We can conclude that option 2 is preferable to option 1. Now in the next step, we apply the same approach to our Bayesian model and see how this behaves under the same circumstances.
Bayes factors
I used the same data generating function for this simulation and we also used 100,000 iterations with a $\beta_2$ of 0. For the Bayesian model I used these priors (for justification to use these priors see here)
priors <- c(prior(student_t(7, 0, 10) , class = "Intercept"),
prior(student_t(7, 0, 1) , class = "b"))
and the following model.
# Preparation for interrupted regression (for more info see Simonsohn, 2018) of slope 1.
breakingPoints <- 0 # In this case I'd split it at zero.
x <- df$s_x
df$xlow <- ifelse(x <= breakingPoints, x - breakingPoints, 0)
df$xhigh <- ifelse(x > breakingPoints, x - breakingPoints, 0)
df$high <- ifelse(x > breakingPoints, 1, 0)
# The model
brm(y ~ xlow + xhigh + high,
data = df,
prior = priors,
family = bernoulli())
Note that I didn’t add a random intercept because even when only using a total number of samples of 9000, adding a random intercepts would have increased the run time of this simulation significantly. The data was generated and scaled with this function:
This null data allows us to examine which $BF_{10}$ we could accept as individual slopes despite multiple testing and still retain a FPR of 5 % in total.

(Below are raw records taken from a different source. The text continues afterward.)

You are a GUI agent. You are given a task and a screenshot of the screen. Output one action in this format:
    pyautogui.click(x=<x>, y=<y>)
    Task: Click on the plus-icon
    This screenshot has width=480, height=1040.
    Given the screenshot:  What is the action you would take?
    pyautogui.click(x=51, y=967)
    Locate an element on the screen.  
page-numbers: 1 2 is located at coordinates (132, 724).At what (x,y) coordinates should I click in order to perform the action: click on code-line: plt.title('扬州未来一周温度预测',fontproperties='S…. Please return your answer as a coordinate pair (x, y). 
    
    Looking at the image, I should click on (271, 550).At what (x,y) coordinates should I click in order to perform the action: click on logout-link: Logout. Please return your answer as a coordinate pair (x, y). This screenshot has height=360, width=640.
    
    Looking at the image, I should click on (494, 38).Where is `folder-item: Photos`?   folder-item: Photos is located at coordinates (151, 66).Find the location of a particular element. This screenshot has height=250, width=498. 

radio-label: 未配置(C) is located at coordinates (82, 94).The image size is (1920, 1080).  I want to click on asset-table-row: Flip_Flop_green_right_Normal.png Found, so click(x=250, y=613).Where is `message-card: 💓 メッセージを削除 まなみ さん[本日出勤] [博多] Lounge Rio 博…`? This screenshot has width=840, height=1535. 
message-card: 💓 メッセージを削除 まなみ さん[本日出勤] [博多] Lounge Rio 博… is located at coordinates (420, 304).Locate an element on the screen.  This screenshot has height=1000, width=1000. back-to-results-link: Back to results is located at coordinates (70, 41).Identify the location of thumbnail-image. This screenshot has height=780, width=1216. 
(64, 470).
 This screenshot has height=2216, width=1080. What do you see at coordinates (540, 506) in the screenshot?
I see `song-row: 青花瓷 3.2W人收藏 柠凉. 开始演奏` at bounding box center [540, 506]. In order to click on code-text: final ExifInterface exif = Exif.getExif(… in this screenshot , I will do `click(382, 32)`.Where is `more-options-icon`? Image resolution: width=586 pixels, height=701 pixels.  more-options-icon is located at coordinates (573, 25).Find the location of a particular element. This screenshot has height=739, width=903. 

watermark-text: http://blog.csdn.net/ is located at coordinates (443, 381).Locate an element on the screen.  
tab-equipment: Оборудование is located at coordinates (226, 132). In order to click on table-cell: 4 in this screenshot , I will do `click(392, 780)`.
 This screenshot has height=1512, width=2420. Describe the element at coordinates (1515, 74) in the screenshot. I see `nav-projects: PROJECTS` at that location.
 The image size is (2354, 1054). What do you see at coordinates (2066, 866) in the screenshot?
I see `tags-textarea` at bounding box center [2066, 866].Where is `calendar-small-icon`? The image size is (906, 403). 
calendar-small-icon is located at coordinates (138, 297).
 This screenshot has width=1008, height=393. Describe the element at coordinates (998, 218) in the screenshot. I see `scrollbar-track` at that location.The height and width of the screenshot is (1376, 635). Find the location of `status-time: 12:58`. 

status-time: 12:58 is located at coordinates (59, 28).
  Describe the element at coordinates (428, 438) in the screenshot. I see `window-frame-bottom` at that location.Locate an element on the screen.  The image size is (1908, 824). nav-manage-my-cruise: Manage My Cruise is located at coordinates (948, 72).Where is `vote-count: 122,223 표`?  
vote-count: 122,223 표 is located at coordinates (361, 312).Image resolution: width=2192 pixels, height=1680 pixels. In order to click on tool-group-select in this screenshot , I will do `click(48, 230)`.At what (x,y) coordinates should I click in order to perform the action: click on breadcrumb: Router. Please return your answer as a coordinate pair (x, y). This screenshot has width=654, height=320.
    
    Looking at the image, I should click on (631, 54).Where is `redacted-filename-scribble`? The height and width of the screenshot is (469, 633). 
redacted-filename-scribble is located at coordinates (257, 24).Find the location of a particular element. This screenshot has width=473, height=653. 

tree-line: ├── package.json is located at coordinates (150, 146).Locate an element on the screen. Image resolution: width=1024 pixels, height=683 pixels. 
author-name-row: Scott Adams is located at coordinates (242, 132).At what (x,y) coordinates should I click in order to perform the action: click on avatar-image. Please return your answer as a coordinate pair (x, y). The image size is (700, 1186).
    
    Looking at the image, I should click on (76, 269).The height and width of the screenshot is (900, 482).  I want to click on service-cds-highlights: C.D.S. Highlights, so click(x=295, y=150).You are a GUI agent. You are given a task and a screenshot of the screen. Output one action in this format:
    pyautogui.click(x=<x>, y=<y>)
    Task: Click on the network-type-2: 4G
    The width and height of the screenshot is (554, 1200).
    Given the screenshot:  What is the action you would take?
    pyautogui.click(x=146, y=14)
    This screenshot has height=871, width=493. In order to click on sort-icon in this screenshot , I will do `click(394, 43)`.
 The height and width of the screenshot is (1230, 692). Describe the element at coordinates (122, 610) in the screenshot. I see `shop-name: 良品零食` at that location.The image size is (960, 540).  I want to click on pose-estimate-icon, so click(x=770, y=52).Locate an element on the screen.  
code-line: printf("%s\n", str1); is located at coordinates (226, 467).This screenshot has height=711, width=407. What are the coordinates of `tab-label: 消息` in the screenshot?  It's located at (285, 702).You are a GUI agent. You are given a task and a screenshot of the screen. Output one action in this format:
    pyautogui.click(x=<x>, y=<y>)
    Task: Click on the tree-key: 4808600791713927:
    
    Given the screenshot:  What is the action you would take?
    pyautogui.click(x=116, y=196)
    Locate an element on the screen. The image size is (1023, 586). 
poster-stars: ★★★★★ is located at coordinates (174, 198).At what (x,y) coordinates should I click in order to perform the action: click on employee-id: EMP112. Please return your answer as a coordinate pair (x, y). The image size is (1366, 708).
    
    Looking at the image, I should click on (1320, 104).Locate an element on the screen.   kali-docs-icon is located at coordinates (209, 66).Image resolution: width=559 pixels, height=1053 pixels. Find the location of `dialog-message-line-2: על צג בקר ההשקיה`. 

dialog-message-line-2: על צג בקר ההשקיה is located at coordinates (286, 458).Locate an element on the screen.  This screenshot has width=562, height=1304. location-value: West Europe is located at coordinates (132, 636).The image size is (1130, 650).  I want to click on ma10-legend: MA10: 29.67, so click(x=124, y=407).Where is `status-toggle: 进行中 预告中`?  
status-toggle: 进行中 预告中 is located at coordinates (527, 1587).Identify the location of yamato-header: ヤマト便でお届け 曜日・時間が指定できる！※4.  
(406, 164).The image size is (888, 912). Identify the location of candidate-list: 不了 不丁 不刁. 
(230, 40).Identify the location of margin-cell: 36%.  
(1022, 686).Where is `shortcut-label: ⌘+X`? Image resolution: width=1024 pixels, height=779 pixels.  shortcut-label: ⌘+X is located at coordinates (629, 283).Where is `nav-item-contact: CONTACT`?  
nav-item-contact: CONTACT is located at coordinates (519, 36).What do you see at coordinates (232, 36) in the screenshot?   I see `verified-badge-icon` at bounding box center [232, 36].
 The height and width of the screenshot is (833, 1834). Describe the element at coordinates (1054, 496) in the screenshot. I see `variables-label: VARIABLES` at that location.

The results show in contrast to frequentist models where we have to lower the alpha level compared to the convention (p < 0.05) that we could accept $BF_{10}$ as low as 5.66 have the same FPR rate as we have for the frequentist models. Typically, journals accept a $BF_{10} > 6$ and sometimes a $BF_{10} > 10$ as sufficient evidence. The main reason for this stark discrepancy between frequentist and Bayesian statistics is that the latter are far more conservative than the former.
In our case, the FPR for individual slopes is 4.66 % with $BF_{10} > 6$ without any form of correcting for the fact that we ran multiple tests on the same data. This is based on 100,000 simulations.
Now we can examine the ‘power’ curve for our Bayesian model as function of using different $BF_{10}$ criteria.
Conclusion
The frequentist simulation showed without doubt that option 2 is better way of analysing the data. However, it also showed that testing multiple breaking points inflates the Type 1 error. The Bayesian simulation on the other hand provide us with evidence that is not an issue for this type of analysis as the FPR is much lower than that what we accept for frequentist models. That means that we could even lower the $BF_{10}$ to for accepting non-zero slopes below the commonly accepted evidence criterion of $BF_{10} > 6$ and still have a FPR of 5 % (i.e. $BF_{10} >$ 5.66). However, I do not propose to do this but stick with accepting individual slopes if they have a $BF_{10} > 6$, which provides me with enough confidence. Especially since we need both lines to surpass this level of evidence at the same time to conclude that we have U-shape.
In sum, I conclude that it is fine to take a $BF_{10} > 6$ as evidence for a non-zero slope even if I test 10 different breaking points for our data.